→ QUOTED PASSAGE
But you should do the simple projects, such as Deck Hexes to gain skill in working with NFRC first.
There are several processes that need to be understood from both study and experience. If you are building a form of NFRC, it needs to be reusable. You need to be able to remove the final piece from the form without the piece sticking to the form, and without destroying it.
To do that, the form should not be made such that the piece holds mechanically inside the form. Thus, the form is made such that it has proper “draft angles”, that is, the openings are slightly larger at the top and slightly smaller at the bottom, so that the hardened piece will be more easily removed from the form. This usually requires an angle of at least 2°.
If the form is to be used in high temperatures, such as a Rotomold for plastic, use Refractory Cement, rather than Portland Cement.
Forms can be of a single piece, or multiple pieces you have to dismantle to remove the formed product.
The forms should have flat, slick surfaces, also to prevent the piece you are forming from being stuck mechanically to the form. Thus the NFRC form can be constructed on plastic. This produces a shiny NFRC. Also, when the form is finished, you can coat it with diesel fuel as a form-release. However, NFRC is waterproof, and will tend to not soak up the diesel as wood would.
Therefore, coat the surface with wax. Rub Paraffin Wax into the surface where you don’t want the piece to stick to the form, but only shape the piece.
Plastic drop cloths may also be used for this. And it can make a fine bond-breaker. The problem is the folds in the plastic tend to leave marks in the finished piece. Thus, small projects may use Plexiglas or preformed plastic, such as a plastic trash pail, to avoid such marks. Or use rolled polyethylene as it has the folds further apart.
Some plastic is destroyed by the ultraviolet rays of the Sun, so think about how you intend to use it.
There are 2 types of furniture that you may wish to produce inexpensively with NFRC— Ones with multiple pieces that need to be hooked together, and those of a single piece.
You can build a form from NFRC if you do it right. An example of a single piece is a lawn chair. These you can purchase inexpensively. That’s the easy way. But if you desire to make your own of NFRC chairs, it is possible. You only have to buy one of them.

→ DATA PROVIDED

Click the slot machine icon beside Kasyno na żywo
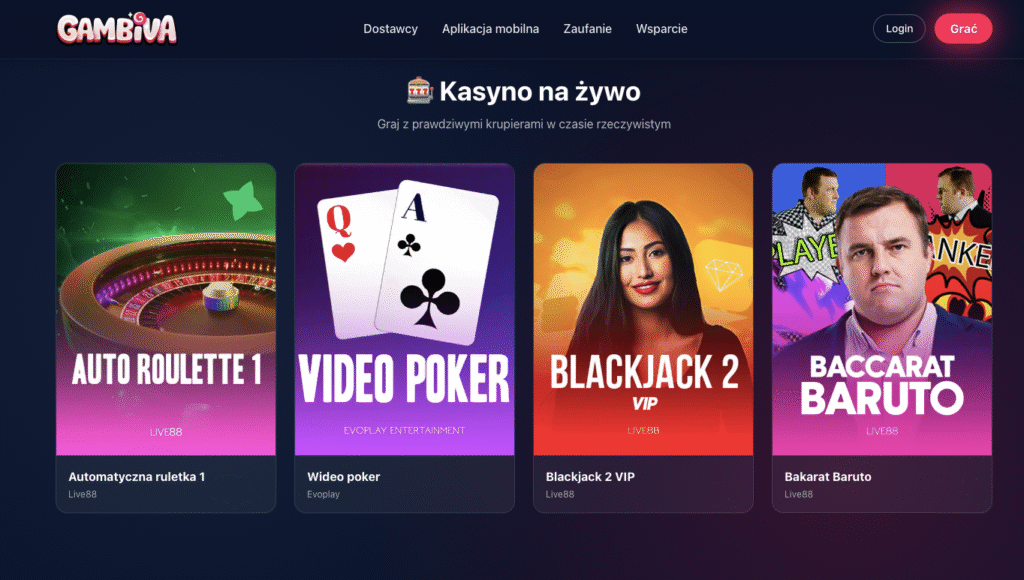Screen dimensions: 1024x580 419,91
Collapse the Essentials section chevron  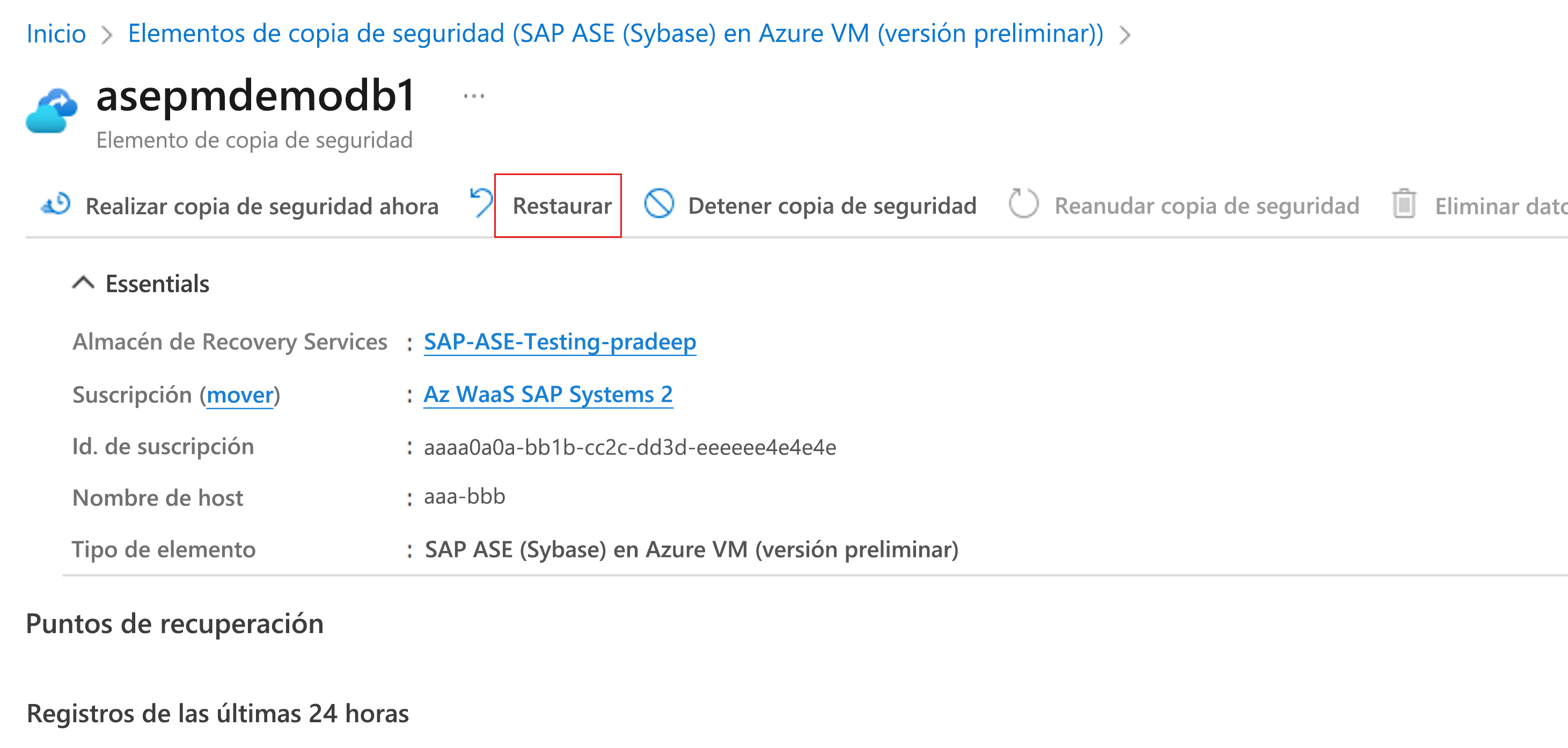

→ TASK BRIEF
Write out the part of the passage on NFRC forms starting at "You can build" and ending at "one of them.".

→ EXERCISE OUTPUT
You can build a form from NFRC if you do it right. An example of a single piece is a lawn chair. These you can purchase inexpensively. That’s the easy way. But if you desire to make your own of NFRC chairs, it is possible. You only have to buy one of them.